Machine Learning Bug Bonanza – Exploiting ML Services
JFrog’s security research team continuously monitors open-source software registries, proactively identifying and addressing potential malware and vulnerability threats to foster a secure and reliable ecosystem for open-source software development and deployment.
In our previous research on MLOps we noted the immaturity of the Machine Learning (ML) field often results in a higher amount of discovered security vulnerabilities in ML-related projects as compared to more established software categories such as DevOps, Web Servers, etc. For example, in the past two years, 15 critical CVEs were published in mlflow vs. just two critical CVEs in Jenkins, which was documented by both public research and our own investigation.
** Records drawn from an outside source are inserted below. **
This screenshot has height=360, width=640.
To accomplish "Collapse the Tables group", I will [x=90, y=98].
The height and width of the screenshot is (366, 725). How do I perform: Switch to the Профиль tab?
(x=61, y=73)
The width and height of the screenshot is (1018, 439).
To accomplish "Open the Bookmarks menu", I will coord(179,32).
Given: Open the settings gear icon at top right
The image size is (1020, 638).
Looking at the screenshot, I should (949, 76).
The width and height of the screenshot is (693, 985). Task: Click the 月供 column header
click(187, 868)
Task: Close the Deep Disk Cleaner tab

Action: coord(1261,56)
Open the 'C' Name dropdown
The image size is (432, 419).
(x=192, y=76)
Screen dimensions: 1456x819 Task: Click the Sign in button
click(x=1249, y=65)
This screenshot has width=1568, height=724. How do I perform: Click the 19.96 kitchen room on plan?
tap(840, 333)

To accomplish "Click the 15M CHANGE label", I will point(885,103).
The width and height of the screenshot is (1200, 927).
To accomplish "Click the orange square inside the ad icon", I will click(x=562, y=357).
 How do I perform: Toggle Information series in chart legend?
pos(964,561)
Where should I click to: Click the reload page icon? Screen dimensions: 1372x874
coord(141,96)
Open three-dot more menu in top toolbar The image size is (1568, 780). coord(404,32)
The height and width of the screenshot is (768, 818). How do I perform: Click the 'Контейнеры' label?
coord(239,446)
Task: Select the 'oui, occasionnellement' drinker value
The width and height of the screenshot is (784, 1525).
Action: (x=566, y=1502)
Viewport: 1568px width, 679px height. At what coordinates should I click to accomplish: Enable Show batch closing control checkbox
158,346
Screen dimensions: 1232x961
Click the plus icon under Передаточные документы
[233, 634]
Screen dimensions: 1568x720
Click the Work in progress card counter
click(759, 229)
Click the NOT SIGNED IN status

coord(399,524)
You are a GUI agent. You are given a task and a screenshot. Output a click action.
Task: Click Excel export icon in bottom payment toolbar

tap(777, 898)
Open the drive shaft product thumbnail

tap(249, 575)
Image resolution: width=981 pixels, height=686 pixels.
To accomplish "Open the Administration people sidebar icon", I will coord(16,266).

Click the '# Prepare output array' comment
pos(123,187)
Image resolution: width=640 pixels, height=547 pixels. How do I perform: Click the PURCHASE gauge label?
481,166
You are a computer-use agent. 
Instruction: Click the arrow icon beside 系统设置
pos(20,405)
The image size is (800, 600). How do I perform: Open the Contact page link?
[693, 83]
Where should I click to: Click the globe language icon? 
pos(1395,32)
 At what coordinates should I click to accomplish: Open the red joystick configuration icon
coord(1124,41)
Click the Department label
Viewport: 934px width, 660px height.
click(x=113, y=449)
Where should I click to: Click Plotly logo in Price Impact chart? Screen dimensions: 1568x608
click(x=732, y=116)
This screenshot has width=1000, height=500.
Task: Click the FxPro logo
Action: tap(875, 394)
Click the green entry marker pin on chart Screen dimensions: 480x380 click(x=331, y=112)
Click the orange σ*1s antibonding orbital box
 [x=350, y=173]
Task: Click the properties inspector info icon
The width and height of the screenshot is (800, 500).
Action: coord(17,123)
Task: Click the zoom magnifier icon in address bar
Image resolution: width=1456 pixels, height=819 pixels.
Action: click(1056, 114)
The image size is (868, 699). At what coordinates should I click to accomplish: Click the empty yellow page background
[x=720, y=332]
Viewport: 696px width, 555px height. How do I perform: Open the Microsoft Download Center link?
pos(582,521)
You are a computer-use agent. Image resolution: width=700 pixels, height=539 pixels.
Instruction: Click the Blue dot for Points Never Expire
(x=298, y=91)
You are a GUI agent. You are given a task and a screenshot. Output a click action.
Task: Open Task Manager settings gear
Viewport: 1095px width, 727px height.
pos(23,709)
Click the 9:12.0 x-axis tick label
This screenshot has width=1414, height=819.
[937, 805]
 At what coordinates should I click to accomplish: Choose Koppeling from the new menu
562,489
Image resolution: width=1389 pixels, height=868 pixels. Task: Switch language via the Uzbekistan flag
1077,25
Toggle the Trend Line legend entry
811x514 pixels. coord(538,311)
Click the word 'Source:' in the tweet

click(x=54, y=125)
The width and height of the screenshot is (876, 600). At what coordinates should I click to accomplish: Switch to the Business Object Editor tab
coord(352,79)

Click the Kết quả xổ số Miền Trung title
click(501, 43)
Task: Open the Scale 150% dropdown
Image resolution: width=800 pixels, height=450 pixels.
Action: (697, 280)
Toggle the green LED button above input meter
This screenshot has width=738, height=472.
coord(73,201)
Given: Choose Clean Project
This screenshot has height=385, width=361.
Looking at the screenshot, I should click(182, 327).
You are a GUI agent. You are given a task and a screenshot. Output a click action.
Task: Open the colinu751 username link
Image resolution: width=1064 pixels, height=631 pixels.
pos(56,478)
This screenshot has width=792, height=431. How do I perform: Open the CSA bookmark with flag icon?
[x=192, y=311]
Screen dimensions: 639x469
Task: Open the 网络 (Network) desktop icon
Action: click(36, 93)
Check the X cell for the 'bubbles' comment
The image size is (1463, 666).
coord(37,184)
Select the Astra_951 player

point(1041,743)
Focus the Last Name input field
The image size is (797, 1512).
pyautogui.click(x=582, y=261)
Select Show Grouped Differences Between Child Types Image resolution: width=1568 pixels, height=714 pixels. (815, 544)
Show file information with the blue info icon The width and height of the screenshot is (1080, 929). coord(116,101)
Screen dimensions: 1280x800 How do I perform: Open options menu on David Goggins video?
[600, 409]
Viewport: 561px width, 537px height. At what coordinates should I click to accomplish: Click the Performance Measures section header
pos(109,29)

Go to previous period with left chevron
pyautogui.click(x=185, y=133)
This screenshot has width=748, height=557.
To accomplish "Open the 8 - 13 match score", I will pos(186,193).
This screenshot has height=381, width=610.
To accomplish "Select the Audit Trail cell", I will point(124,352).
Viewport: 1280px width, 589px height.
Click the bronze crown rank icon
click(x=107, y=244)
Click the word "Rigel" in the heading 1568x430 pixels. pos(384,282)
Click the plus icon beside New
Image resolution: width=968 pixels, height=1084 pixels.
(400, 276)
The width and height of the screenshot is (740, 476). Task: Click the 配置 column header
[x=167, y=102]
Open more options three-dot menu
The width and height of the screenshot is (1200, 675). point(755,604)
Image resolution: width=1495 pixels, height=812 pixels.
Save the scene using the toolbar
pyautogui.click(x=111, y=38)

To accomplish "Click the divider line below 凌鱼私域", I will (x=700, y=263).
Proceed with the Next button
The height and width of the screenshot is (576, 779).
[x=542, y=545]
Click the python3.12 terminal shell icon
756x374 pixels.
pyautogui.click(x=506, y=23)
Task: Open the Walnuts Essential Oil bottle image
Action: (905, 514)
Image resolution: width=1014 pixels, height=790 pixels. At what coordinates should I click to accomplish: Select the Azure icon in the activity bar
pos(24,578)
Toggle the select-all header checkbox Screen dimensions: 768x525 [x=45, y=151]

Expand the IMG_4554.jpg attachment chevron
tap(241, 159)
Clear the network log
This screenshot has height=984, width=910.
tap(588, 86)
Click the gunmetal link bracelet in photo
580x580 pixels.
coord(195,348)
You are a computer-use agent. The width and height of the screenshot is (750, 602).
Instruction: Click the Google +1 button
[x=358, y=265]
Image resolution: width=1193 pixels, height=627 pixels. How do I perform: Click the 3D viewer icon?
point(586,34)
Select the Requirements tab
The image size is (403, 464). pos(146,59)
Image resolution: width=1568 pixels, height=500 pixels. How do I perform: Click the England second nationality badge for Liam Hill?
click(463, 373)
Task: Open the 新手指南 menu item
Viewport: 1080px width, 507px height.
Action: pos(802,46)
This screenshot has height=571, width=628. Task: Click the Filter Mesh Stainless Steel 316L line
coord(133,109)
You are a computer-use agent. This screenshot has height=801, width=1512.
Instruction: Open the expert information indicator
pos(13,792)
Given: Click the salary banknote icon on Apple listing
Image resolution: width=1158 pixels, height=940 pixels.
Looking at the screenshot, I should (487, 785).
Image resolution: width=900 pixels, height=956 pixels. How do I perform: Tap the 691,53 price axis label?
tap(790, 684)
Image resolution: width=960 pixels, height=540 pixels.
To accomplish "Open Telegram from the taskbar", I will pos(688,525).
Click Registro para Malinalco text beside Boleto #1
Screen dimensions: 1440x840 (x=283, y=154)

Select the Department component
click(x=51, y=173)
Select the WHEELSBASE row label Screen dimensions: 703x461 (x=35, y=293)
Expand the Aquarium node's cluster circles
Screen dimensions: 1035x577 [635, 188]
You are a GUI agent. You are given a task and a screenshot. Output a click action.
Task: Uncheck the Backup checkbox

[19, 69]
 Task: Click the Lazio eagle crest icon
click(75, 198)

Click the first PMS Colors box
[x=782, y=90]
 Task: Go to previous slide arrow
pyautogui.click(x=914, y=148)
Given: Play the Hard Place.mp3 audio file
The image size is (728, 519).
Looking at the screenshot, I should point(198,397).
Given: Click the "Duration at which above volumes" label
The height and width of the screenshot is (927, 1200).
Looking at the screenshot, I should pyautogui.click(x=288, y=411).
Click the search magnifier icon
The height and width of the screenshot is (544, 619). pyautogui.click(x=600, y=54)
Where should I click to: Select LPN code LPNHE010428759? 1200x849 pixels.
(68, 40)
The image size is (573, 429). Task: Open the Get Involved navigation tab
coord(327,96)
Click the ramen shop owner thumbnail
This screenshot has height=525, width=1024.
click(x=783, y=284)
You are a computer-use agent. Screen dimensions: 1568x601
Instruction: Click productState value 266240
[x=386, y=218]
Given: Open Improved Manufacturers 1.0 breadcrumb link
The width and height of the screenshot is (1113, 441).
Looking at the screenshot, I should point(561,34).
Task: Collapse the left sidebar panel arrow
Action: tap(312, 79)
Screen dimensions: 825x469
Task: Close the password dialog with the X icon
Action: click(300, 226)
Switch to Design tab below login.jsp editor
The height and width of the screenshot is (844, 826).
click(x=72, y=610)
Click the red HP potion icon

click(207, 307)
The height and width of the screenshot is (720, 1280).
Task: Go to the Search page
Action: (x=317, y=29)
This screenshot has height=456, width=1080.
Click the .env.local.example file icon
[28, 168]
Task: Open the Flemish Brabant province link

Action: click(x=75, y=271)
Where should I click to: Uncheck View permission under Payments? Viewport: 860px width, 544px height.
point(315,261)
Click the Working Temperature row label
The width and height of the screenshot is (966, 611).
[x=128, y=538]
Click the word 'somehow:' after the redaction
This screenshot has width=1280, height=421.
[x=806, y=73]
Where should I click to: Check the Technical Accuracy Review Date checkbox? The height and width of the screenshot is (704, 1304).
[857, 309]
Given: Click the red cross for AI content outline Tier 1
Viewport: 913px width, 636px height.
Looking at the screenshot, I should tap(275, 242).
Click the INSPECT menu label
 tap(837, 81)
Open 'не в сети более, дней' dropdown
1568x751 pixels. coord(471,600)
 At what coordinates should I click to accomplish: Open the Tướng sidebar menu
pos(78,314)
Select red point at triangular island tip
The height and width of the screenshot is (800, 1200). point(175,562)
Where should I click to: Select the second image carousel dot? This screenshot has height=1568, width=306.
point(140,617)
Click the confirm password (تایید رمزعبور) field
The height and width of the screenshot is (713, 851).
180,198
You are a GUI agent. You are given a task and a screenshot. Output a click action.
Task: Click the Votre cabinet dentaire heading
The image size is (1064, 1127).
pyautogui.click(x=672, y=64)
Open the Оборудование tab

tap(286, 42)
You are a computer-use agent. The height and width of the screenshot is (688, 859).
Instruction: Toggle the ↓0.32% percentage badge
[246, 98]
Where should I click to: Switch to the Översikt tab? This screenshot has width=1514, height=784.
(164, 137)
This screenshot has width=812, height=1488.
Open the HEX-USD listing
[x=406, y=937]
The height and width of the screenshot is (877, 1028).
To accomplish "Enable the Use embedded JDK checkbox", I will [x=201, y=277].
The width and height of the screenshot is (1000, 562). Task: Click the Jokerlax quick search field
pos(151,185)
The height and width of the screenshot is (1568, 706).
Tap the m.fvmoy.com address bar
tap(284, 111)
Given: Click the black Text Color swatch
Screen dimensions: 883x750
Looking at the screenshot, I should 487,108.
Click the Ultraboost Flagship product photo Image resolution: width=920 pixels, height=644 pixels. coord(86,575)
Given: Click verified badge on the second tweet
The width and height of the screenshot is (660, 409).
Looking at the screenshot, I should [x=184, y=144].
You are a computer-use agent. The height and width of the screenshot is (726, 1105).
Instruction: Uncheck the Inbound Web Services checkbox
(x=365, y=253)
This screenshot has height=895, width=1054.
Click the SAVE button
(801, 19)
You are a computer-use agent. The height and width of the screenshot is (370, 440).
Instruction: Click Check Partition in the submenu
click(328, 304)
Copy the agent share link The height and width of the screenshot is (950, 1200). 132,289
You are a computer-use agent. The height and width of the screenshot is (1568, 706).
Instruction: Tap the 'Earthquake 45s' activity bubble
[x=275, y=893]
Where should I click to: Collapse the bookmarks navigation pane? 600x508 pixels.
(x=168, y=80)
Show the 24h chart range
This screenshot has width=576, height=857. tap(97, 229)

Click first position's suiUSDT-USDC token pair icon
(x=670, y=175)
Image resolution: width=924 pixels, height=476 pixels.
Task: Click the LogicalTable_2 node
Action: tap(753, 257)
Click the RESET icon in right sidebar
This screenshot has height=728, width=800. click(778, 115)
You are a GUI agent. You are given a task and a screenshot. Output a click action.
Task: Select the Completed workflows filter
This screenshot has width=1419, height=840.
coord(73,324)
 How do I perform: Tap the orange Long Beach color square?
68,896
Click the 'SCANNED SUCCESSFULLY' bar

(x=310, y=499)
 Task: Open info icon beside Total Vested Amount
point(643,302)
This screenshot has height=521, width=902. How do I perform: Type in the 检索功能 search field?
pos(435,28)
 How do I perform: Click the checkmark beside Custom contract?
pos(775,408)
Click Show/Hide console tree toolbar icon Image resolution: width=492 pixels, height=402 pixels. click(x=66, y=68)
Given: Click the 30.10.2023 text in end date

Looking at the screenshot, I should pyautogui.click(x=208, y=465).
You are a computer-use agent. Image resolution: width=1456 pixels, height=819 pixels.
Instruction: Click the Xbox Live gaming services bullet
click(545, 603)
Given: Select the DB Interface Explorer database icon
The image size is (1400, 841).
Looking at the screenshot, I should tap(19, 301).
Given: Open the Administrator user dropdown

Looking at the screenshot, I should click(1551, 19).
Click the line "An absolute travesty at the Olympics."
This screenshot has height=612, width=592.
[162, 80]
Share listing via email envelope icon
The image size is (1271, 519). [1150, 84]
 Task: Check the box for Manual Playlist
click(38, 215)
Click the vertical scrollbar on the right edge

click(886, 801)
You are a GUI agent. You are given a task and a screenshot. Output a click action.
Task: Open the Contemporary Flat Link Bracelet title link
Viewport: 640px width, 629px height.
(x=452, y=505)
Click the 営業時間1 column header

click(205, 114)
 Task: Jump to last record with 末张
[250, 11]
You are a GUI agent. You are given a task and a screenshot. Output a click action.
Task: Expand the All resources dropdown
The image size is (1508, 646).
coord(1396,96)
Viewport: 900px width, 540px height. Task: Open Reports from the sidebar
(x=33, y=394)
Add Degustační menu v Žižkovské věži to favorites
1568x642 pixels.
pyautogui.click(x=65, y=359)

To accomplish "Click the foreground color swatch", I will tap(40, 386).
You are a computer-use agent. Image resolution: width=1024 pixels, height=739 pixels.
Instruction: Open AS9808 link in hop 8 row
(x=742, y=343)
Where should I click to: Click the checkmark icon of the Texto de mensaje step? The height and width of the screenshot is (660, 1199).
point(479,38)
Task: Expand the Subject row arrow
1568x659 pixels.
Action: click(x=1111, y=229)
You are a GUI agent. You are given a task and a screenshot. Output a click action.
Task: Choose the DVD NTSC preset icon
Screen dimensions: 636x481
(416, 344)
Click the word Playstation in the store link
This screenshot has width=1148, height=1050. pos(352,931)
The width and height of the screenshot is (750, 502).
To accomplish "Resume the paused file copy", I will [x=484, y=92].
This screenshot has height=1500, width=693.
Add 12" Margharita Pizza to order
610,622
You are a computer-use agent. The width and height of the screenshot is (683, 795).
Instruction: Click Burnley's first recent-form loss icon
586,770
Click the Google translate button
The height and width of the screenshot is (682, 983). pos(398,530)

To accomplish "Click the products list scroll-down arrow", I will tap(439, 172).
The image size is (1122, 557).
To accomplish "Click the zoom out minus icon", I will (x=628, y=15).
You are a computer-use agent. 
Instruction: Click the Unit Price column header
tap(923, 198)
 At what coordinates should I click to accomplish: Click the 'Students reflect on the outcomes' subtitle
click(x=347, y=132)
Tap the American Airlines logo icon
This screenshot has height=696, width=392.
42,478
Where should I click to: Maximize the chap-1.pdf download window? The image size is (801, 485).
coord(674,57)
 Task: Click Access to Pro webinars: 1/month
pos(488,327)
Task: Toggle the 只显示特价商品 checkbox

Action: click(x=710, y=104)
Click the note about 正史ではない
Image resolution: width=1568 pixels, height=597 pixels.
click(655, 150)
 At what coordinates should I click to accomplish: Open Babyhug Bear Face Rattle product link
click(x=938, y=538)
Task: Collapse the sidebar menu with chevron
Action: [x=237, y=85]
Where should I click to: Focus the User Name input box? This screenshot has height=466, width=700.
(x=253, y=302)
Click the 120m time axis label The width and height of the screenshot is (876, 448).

For the past few months, the JFrog Security Research team has been focusing on finding and disclosing bugs in ML-related open source projects and we’ve managed to disclose 22 unique software vulnerabilities from 15 different ML-related software projects to-date.
Due to the large number of vulnerabilities discovered, we’re going to explore them in detail across a two-part blog series and present ML-unique techniques that can be used by attackers to exploit each vulnerability:
- Part 1: Server-side ML vulnerabilities
- Part 2: Client-side ML vulnerabilities & vulnerabilities in safe(1) ML formats
(1) ML model types that don’t inherently allow for code-execution-on-load (ex. Safetensors)
Server-side ML Vulnerabilities: Remotely hijacking (Model) Artifact Storage / Model Registries
In this section, we showcase vulnerabilities in ML frameworks that deal with model artifacts either directly or by credentials to an artifact storage or model registry. Exploitation of such vulnerabilities gives the attacker very strong lateral movement inside enterprise systems, allowing them to hijack ML models from the exploited model registry.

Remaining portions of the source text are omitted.